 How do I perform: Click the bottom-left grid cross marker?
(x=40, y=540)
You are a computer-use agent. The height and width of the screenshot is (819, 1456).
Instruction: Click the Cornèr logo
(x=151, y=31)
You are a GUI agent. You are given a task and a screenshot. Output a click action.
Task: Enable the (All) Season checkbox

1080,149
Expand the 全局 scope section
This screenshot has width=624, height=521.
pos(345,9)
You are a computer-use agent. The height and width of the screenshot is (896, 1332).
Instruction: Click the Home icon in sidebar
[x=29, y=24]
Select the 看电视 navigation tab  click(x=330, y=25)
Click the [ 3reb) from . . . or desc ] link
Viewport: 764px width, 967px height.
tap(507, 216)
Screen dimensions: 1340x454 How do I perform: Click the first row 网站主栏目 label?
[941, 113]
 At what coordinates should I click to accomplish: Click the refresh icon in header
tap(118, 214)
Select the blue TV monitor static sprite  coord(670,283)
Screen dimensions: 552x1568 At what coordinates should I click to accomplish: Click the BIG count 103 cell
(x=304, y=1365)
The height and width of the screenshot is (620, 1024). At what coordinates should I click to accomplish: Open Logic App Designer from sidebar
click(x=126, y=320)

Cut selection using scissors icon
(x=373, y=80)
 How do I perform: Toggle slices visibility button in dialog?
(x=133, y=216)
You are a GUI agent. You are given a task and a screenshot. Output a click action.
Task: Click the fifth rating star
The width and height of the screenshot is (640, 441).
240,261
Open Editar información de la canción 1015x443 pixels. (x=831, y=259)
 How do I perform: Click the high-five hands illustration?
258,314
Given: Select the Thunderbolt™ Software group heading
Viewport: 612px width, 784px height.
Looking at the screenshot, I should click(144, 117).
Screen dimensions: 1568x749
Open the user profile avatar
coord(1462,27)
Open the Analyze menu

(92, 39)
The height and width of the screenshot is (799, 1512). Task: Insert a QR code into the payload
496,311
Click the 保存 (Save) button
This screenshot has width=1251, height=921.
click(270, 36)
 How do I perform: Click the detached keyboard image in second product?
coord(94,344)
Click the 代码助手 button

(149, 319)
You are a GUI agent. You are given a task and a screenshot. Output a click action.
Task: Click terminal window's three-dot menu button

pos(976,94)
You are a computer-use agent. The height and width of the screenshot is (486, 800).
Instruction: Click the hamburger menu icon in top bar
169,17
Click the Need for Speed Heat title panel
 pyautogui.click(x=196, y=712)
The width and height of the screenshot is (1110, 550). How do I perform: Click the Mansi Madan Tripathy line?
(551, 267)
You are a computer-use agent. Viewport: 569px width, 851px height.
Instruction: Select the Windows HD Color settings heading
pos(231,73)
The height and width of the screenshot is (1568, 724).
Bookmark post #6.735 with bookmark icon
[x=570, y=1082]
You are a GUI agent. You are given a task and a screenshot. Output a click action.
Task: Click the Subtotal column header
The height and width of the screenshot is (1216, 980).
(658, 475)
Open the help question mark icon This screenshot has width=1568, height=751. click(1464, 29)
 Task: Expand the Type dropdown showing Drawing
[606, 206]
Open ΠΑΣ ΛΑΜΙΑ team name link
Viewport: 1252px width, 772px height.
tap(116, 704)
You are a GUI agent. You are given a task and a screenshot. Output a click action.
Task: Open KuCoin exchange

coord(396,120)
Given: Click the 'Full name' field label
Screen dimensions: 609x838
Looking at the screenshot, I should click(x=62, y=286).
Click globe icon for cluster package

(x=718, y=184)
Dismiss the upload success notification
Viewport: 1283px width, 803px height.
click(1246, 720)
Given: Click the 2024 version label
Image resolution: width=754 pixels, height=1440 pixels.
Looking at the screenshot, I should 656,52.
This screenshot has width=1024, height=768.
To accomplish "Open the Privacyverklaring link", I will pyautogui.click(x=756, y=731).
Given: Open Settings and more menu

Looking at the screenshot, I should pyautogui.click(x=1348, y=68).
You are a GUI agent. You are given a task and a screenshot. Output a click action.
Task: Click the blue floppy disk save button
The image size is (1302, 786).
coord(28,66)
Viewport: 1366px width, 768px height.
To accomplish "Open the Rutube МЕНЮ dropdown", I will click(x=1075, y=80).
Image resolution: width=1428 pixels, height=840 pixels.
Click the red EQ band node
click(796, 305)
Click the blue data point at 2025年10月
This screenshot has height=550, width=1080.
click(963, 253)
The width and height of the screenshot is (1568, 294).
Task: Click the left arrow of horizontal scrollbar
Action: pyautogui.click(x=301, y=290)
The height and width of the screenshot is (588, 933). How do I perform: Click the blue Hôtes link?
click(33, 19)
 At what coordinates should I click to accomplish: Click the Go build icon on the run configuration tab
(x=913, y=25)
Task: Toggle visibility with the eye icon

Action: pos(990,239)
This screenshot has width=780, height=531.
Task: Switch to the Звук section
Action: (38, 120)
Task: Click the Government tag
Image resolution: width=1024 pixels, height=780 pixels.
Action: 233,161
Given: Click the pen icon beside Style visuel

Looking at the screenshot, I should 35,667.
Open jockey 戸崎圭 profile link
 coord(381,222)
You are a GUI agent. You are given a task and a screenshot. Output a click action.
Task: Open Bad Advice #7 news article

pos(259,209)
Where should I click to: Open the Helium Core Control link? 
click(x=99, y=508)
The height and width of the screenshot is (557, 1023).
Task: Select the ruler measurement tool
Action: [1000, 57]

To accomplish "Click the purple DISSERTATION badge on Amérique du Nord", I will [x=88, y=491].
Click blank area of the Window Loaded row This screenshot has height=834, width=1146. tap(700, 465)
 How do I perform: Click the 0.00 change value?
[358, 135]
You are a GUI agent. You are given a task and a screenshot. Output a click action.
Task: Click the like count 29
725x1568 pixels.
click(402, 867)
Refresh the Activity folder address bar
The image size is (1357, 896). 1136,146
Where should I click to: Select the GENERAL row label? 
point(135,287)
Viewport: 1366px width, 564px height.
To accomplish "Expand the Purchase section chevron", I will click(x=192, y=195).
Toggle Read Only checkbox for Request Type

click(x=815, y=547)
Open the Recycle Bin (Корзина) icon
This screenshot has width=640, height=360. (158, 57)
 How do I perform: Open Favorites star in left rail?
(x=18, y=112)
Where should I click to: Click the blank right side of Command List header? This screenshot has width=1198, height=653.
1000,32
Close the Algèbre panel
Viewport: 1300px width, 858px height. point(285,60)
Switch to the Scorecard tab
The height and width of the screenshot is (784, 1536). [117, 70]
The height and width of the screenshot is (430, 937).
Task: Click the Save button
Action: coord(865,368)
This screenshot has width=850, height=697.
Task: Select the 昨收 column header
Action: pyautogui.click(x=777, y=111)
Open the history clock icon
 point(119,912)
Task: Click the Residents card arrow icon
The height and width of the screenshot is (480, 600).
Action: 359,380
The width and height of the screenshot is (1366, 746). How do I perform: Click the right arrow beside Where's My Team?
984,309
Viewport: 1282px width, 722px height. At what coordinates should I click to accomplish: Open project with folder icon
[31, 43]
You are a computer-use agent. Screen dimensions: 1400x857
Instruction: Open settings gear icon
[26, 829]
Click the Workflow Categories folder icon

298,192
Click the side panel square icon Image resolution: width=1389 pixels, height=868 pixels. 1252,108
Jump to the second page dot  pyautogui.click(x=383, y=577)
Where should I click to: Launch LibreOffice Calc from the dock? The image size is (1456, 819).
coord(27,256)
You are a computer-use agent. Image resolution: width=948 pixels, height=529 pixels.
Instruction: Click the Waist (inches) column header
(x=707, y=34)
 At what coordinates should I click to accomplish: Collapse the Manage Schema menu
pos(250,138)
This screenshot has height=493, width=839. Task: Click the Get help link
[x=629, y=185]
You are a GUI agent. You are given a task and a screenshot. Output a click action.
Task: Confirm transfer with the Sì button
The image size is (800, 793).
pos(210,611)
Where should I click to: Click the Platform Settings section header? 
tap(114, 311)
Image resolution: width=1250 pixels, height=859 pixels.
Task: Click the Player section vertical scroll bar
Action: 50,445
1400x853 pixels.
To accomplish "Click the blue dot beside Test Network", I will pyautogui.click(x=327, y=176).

---+---

### WHAT TO DO:
Copy everything in the records from the line containing "Switch to the Scorecard tab" down to the line containing "point(119,912)", with no changes.

### TASK RESULT:
Switch to the Scorecard tab
The height and width of the screenshot is (784, 1536). [117, 70]
The height and width of the screenshot is (430, 937).
Task: Click the Save button
Action: coord(865,368)
This screenshot has width=850, height=697.
Task: Select the 昨收 column header
Action: pyautogui.click(x=777, y=111)
Open the history clock icon
 point(119,912)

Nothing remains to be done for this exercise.